> **Problem statement**
Transcribe the listing below only from the line with "Given: Click the PS & XBOX controller icon" up to and including the line with "Image resolution: width=1024 pixels, height=536".

-- The data follows --

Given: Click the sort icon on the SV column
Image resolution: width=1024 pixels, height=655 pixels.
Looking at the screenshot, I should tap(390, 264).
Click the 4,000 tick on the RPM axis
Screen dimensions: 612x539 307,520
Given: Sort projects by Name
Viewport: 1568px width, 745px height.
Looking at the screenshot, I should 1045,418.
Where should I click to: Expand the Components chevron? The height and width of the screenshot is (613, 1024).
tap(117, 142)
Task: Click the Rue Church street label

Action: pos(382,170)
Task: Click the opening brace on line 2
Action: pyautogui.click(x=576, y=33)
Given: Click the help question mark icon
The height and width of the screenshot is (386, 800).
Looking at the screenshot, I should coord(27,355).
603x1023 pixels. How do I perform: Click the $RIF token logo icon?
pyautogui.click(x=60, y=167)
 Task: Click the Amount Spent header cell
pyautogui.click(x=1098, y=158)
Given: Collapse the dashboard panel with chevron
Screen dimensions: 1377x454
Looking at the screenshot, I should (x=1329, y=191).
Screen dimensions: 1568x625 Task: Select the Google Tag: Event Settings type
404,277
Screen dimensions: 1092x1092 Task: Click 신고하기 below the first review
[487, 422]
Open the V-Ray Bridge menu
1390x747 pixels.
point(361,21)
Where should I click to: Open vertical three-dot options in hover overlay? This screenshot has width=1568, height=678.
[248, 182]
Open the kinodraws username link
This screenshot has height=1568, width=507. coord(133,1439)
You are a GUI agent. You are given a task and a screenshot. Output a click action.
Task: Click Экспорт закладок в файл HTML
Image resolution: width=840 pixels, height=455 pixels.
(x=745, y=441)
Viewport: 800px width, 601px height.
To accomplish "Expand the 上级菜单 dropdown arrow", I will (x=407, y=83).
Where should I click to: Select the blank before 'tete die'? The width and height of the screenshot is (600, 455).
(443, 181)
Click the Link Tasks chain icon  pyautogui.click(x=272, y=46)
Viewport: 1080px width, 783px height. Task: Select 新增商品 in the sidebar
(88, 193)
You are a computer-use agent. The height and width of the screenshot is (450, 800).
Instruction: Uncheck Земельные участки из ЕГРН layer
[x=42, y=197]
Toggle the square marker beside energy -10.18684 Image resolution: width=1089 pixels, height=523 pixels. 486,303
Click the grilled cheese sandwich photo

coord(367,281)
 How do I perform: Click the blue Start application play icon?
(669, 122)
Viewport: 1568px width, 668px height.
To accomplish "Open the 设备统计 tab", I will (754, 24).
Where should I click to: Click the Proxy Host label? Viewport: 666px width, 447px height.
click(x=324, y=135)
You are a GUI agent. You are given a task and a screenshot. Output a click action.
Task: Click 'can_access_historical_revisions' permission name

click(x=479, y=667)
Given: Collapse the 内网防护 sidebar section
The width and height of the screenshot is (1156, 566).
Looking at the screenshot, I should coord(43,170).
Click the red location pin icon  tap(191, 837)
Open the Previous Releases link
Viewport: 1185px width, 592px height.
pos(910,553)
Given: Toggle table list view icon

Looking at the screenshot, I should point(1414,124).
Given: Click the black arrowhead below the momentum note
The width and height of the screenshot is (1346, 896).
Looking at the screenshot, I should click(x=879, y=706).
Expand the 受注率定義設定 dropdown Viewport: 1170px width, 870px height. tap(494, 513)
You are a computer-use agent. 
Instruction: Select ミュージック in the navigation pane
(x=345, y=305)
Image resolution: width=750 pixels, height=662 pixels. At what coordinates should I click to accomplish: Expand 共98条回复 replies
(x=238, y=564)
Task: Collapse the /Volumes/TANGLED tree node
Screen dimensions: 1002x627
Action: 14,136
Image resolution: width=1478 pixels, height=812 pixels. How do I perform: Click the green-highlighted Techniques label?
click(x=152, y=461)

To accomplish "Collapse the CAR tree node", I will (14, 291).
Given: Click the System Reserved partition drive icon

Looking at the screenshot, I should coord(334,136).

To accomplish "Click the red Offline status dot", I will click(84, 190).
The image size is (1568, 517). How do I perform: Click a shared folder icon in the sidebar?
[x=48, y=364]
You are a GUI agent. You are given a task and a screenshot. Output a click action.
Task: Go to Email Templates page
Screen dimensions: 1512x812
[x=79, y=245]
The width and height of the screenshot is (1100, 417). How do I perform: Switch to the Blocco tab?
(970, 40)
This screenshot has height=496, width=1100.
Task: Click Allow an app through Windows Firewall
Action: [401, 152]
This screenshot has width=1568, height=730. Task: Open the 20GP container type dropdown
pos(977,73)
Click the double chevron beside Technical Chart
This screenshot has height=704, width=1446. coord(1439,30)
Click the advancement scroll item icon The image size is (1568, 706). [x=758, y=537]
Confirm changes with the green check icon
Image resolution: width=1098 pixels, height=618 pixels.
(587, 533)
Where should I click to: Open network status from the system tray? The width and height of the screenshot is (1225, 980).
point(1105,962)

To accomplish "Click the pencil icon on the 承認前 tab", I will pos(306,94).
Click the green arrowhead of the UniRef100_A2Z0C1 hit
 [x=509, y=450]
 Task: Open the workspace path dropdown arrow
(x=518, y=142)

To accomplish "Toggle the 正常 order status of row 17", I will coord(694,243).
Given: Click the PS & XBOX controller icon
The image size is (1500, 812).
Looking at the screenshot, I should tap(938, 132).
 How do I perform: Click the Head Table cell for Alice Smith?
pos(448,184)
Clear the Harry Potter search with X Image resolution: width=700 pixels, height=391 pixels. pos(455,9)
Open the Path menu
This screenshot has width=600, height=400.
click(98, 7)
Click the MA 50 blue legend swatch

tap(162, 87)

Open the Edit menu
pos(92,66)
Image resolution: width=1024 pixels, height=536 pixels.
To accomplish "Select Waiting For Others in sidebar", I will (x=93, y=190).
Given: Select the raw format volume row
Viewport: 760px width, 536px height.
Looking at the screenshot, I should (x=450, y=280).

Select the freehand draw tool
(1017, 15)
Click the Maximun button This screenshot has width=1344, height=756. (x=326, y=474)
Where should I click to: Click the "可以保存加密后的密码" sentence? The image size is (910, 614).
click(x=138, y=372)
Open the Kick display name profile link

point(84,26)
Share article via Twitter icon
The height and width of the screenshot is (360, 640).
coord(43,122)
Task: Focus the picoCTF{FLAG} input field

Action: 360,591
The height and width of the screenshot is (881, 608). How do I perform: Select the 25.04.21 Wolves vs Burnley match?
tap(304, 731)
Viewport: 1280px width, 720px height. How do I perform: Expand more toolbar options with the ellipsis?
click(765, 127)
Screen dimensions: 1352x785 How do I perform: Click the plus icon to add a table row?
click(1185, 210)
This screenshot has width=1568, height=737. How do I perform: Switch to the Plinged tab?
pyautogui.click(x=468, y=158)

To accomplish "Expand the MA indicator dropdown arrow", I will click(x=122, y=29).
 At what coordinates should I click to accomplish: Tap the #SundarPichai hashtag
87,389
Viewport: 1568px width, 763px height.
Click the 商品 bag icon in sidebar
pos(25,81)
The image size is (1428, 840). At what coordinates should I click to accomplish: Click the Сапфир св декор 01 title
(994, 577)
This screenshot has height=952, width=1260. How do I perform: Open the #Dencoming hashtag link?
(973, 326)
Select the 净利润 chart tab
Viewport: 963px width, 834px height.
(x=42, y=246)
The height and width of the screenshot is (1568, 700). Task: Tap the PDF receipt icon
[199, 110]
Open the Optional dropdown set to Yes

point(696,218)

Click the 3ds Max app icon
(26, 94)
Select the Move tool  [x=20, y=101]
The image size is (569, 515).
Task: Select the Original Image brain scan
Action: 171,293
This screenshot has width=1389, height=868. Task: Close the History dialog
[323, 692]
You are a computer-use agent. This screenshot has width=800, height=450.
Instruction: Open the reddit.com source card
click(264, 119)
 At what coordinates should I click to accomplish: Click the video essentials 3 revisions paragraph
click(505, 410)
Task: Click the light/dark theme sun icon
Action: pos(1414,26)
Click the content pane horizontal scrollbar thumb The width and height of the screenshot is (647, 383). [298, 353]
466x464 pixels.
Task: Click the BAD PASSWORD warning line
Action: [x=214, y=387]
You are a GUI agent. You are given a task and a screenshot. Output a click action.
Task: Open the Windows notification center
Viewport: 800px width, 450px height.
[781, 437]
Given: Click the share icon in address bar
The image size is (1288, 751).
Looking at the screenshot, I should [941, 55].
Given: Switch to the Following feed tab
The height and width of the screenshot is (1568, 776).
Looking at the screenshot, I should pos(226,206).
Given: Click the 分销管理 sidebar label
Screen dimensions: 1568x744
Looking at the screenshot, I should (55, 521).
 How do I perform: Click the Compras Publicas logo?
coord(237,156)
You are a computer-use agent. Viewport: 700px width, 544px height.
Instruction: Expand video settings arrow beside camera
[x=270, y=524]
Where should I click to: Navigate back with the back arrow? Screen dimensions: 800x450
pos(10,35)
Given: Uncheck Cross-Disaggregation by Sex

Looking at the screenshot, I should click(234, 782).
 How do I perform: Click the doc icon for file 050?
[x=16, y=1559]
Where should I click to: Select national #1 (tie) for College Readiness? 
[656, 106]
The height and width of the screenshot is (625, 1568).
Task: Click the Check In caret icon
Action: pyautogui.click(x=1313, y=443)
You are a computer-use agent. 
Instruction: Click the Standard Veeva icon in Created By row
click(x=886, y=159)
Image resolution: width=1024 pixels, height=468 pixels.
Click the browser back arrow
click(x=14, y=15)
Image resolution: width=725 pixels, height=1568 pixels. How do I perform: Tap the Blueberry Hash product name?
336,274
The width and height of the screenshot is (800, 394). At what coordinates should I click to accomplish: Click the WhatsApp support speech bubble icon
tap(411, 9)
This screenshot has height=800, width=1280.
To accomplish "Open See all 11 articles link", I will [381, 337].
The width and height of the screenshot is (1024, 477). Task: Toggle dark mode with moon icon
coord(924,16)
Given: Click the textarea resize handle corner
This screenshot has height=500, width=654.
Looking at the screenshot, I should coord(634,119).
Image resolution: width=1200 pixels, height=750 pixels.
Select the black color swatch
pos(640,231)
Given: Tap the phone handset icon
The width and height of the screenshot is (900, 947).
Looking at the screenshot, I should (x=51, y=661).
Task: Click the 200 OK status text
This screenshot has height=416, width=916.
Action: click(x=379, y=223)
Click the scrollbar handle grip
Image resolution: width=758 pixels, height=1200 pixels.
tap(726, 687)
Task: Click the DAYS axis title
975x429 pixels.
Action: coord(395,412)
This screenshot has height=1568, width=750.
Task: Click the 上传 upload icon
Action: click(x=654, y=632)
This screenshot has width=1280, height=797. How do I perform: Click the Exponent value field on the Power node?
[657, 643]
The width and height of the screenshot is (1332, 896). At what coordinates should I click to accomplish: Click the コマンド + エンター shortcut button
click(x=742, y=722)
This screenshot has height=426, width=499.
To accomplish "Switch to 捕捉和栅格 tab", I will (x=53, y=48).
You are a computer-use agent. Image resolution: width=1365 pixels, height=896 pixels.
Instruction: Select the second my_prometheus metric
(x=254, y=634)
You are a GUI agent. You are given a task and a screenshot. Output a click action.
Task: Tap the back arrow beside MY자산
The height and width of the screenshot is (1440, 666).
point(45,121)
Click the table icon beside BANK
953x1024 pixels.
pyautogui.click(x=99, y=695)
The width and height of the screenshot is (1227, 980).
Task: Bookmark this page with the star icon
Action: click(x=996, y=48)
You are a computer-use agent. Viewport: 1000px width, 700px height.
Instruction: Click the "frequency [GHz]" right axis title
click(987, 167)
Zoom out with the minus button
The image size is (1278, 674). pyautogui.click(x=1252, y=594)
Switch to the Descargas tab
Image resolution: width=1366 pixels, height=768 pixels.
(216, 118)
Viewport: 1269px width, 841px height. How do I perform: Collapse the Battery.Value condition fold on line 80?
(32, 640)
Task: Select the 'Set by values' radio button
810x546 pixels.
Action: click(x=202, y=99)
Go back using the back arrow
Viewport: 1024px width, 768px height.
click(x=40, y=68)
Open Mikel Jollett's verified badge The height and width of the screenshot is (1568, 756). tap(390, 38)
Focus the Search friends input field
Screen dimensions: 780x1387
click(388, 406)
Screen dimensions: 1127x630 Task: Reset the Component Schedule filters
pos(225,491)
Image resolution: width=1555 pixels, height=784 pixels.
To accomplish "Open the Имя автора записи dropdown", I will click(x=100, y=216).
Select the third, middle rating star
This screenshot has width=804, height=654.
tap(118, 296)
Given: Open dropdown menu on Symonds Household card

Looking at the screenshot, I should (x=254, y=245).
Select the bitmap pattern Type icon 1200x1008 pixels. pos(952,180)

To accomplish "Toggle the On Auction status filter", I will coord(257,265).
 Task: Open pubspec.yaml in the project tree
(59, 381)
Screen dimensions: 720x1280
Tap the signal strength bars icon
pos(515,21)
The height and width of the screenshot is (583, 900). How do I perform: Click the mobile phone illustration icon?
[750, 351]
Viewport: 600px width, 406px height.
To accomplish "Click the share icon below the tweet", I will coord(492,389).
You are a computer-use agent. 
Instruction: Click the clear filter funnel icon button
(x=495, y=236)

-- The data concluded --

> **Solution to the exercise**
Given: Click the PS & XBOX controller icon
The image size is (1500, 812).
Looking at the screenshot, I should tap(938, 132).
 How do I perform: Click the Head Table cell for Alice Smith?
pos(448,184)
Clear the Harry Potter search with X Image resolution: width=700 pixels, height=391 pixels. pos(455,9)
Open the Path menu
This screenshot has width=600, height=400.
click(98, 7)
Click the MA 50 blue legend swatch

tap(162, 87)

Open the Edit menu
pos(92,66)
Image resolution: width=1024 pixels, height=536 pixels.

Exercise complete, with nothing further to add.